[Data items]
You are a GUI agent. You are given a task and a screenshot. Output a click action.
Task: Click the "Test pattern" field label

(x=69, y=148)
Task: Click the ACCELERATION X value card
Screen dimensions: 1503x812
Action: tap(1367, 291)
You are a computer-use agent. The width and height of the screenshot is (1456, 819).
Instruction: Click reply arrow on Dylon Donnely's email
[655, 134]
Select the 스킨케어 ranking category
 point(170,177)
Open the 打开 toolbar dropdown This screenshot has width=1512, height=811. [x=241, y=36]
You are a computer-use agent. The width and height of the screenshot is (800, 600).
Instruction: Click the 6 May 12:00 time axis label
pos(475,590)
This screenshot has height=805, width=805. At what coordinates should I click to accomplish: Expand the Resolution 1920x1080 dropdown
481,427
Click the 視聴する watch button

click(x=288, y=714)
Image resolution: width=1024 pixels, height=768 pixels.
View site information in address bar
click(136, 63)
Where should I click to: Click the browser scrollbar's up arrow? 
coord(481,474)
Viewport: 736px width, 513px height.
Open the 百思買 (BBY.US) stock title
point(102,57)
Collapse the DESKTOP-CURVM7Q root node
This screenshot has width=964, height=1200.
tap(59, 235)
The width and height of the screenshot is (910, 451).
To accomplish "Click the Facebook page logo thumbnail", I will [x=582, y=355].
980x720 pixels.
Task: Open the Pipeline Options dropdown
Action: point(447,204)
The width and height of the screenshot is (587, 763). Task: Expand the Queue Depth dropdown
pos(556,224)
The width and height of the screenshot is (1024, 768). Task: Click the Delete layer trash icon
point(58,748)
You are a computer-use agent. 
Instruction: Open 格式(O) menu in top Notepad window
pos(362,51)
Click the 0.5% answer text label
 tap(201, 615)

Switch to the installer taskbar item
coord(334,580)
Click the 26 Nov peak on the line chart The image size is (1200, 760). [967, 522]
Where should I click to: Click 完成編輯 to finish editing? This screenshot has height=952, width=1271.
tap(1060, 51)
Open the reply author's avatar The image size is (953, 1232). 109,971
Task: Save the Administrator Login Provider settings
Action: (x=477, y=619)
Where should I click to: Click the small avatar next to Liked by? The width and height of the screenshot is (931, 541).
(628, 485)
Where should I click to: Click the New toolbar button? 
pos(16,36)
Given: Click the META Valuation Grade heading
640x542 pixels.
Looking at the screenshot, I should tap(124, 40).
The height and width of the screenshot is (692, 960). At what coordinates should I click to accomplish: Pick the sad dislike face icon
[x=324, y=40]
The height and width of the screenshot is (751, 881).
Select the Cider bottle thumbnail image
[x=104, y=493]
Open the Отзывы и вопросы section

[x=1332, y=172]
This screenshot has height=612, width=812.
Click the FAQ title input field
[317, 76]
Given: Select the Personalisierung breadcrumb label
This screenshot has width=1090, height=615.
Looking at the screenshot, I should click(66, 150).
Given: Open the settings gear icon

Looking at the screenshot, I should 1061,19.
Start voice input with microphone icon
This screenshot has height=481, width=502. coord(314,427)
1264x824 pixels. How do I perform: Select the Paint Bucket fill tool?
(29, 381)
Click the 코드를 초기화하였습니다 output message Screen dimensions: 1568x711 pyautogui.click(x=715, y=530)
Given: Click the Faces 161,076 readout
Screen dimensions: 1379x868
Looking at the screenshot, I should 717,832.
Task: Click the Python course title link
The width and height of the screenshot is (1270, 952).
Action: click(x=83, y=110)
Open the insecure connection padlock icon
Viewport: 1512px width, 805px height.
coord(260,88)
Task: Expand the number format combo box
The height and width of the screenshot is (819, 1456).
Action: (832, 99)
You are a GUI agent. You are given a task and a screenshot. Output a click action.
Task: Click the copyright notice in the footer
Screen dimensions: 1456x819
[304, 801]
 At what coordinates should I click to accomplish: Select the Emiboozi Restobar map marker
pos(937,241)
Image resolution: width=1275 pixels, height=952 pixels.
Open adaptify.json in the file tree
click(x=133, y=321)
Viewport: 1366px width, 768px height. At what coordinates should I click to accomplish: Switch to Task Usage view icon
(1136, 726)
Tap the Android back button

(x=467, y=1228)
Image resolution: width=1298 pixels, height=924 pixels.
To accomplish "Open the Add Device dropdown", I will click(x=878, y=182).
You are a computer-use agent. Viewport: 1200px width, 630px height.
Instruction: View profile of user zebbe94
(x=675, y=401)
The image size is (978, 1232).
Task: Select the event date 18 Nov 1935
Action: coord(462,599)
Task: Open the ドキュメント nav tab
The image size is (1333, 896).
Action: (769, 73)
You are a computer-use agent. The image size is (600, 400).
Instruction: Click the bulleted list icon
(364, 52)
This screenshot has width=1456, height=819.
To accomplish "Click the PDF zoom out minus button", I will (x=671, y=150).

§ Exercise directions: Pull out every line in the records above that contains the string "Select", matching case exactly.

§ Solution to the exercise:
Select the 스킨케어 ranking category
Select the Cider bottle thumbnail image
Given: Select the Personalisierung breadcrumb label
1264x824 pixels. How do I perform: Select the Paint Bucket fill tool?
 At what coordinates should I click to accomplish: Select the Emiboozi Restobar map marker
Task: Select the event date 18 Nov 1935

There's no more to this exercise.